1/4 cup olive oil
1/4 cup dry white wine
1/4 cup lemon juice
1/4 cup chopped fresh parsley
1/4 cup chopped fresh basil
3 pounds cooked, peeled and diced tomatoes
1 pound mushrooms, sliced
1/2 pound pimento peppers, seeded
1/2 pound roast beef
3 tablespoons mild Italian seasoning
4 carrots, cut into 1 inch slices
1 (10 ounce) package shredded mozzarella cheese
1 tablespoon olive oil
1 (12 ounce) can anchovy sauce
Heat olive oil in a large pan over medium heat. Saute white wine and lemon juice in medium-high heat for about 5 minutes, stirring constantly. Add tomatoes and mushrooms, and cook for about 5 minutes, stirring occasionally. Stir in seasoning packet. Reduce heat to medium-low; cook for 2 minutes, stirring constantly. Stir in broth and brown sugar.

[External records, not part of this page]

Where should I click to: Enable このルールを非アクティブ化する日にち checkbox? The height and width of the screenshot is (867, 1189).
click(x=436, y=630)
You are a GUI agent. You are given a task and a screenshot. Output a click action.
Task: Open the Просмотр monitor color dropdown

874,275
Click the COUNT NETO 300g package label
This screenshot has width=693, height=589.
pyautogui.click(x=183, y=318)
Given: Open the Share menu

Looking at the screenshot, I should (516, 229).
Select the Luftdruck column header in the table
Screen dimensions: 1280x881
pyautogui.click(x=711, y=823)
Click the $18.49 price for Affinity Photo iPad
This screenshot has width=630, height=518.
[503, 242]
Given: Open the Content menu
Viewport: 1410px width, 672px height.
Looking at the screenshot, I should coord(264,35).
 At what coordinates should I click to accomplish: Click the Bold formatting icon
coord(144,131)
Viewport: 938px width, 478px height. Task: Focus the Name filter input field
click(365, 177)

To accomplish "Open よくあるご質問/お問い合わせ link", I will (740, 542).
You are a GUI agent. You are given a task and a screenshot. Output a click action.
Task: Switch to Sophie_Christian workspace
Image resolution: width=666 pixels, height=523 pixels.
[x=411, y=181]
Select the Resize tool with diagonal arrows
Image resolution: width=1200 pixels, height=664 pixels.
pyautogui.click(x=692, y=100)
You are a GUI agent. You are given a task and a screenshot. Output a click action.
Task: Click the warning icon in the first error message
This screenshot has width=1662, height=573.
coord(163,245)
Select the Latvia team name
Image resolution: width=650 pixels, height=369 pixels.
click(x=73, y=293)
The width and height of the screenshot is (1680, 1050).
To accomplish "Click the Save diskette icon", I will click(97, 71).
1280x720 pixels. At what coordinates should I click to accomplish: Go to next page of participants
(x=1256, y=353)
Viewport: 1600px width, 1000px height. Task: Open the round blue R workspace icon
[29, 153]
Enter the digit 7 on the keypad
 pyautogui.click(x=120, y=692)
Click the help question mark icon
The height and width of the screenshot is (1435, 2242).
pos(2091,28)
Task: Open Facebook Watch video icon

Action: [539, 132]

Return mixture to pan; simmer for about 10 minutes, stirring occasionally. Remove cover from pan and stir in seasoning packet and carrots. Pour mixture over tomatoes and mushrooms; cover and simmer for about 5 minutes, stirring occasionally.
Return tomato mixture to pan; mix pasta with oil and olive oil. Bring to a boil over medium heat. Reduce heat to low; cook for 15 to 20 minutes or until pasta is tender and al dente. Stir in anchovy sauce and serve immediately.